* Excerpted passage:
%%
In the Spring 2016 issue of National Affairs, economist Arnold Kling has an engaging article on the concept of cultural intelligence:
Thanks to work in a number of related fields, collected in some exceptionally important books published in just the past few years, it is becoming increasingly apparent that progress tends to arise from the evolution of decentralized trial-and-error processes more than from grand schemes launched by planners and revolutionaries.
Economists and scholars of public policy are not the only ones conducting this research; students of human behavior are also finding support for Burke and Hayek’s theses — that the knowledge embedded in social norms and practices is vast compared to the knowledge of even the brightest, most educated individuals. As individuals, we cannot figure out very much by ourselves, but we learn a remarkable amount from others. In short, some social scientists in recent years have been building (or rebuilding) a powerful case for cultural intelligence.
One implication of their findings and arguments is that two sets of institutions in particular — markets and traditional social and familial practices — are the most important products of the process of social evolution building on cultural intelligence because they are the foremost means by which that process operates in free societies. It should hardly surprise us, therefore, that these two sets of institutions are also the foremost targets and objects of scorn of today’s progressive planners.
%%
* Dataset extract:
%%
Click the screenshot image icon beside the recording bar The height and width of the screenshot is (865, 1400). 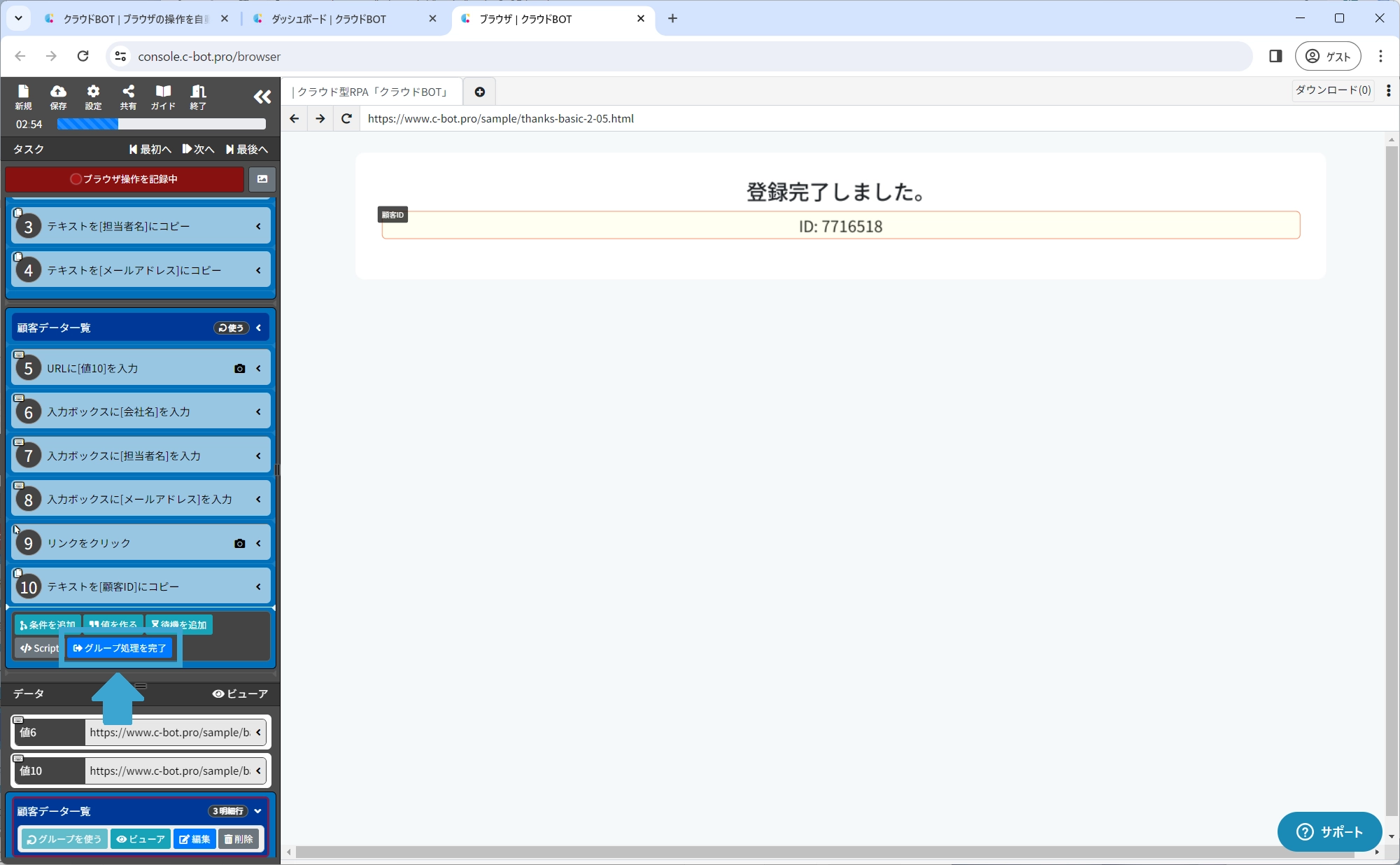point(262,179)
%%
%%
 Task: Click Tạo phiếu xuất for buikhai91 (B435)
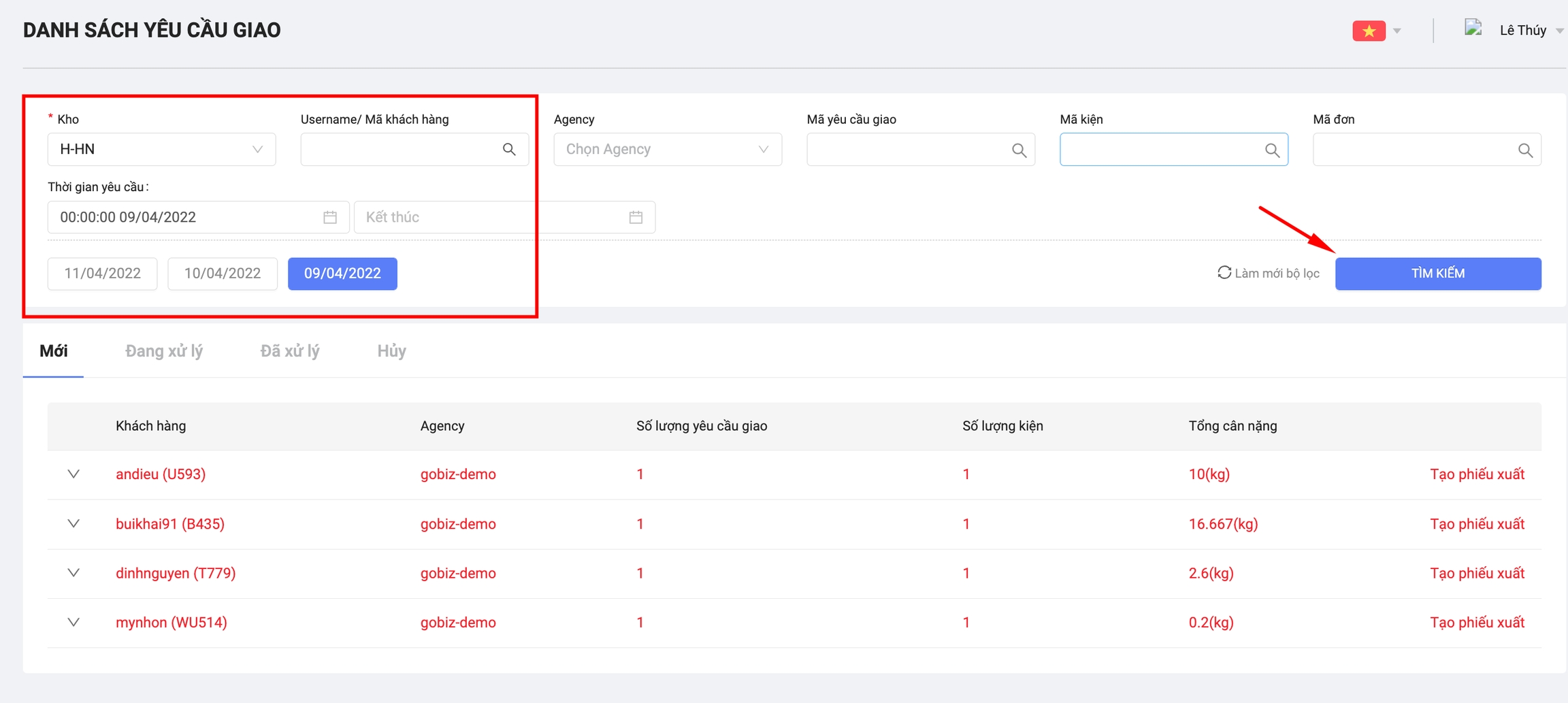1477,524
%%
* Requirements:
(1) In the passage on cultural intelligence, which two sets of institutions are called the most important products of social evolution?
(2) Continue the passage on cultural intelligence from its last sentence.

* Answers to the problems:
(1) Markets and traditional social and familial practices.

(2)
Drawing on the work of cultural psychologists and anthropologists like Joseph Henrich, Kling argues against the the heavily centralized, top-down worldview of the “engineers” and instead embraces the bottom-up adaptability of the “ecologists.” One school of thought centralizes power and decision-making into the hands (minds?) of a few intelligent elites, while the other recognizes that the collective brain matters more than individual ones in terms of knowledge. “Henrich,” Kling writes,
even goes so far as to argue that, as isolated individuals, humans are not particularly intelligent in comparison with chimpanzees. It is not the hardware of our brains that makes us superior. It is instead the software that is loaded into our brains by cultural learning. In fact, Henrich’s central thesis, in terms of this metaphor, is that the hardware of human brains evolved to be able to run the software of cultural learning, and that we are the only species that evolved in this manner. To use a different computer metaphor, we are not born with much in the way of individual intelligence and knowledge. Instead, we download cultural information from the “cloud”: our family and friends, teachers and mentors, books, electronic media, markets, and other cultural institutions.
…This…is highly reminiscent of Friedrich Hayek’s views about how markets work. Markets coordinate across many people the tacit knowledge that resides with individuals. In contrast, the would-be economic planner, who makes decisions by “applying causal models, rational thinking, or cost-benefit analyses,” works with an information set that is woefully inadequate to the task.
The whole thing is worth reading.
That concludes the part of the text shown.